Pattern Matching in Java
I'm working on java program that can compute the differentiation of any gi开发者_如何学编程ven mathematical expression.
When User types the expression say Sin(Cos(x^2))
I need to check whether it is mathematically valid or not.
Of course we can do it by manual code writing but that would be tedious work.
Can I do it using regex package of java??
How??
thanx..
No, regexes aren't sufficient... (in fact, this can be mathematically proved).
To parse mathematical expressions, you can either write your own parser (which isn't actually that hard) or use an existing one, such as Jep.

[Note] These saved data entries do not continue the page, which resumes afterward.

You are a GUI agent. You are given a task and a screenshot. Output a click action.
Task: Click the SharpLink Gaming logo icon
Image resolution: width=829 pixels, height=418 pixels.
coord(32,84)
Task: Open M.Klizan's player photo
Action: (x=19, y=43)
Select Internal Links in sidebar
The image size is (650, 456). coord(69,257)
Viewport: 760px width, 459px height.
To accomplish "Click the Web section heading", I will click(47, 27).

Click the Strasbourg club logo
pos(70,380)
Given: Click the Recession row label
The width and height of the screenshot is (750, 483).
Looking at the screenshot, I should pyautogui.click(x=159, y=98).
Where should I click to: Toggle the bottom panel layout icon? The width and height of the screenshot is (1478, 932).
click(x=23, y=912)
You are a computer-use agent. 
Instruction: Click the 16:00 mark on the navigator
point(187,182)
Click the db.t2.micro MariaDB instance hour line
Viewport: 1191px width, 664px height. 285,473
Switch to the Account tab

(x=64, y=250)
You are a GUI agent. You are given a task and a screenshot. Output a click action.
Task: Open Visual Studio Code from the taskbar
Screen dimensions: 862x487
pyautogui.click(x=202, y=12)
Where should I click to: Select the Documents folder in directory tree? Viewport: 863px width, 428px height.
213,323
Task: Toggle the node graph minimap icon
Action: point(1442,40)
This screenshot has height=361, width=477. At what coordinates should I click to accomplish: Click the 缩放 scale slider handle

Here are some previous SO questions on parsing mathematical expressions:
Best algorithm for evaluating a mathematical expression?
Reading and running a mathematical expression in Python
Evaluating mathematical expressions
JEval is a decent alternative, seeing as JEP is now under a commercial license.
if you are trying to accept any mathematical expression then regex will not work for you.
you will need to use a parser to check your expression and decide if its valid or not base on a specified mathematical grammar.
have a lot at antlr
If you want to code it yourself then you can use Polish notation which is widely used for this purpose.
Another alternative is the JScience library. The abstract class Function includes a differentiate()
method, which is implemented for discrete, polynomial, and rational functions.
Computer algebra systems (like for example Mathematica) use rule notations like the following for differentiation:
D[Cos[x_],y_]:=(-1)*Sin[x]*D[x,y]
D[Sin[x_],y_]:=Cos[x]*D[x,y]
these transformation rules are also sometimes called "pattern-matching rules", but they have nothing to do with regex pattern-matching for strings. See Introduction to Patterns for more information.
I know these open source Java projects, which contain a similar pattern-matching rule engine:
- Symja/Matheclipse (my own project)
- MathPiper (a Java fork of the Yacas project)
- omath.org (SVN at omath.org site seems to work?)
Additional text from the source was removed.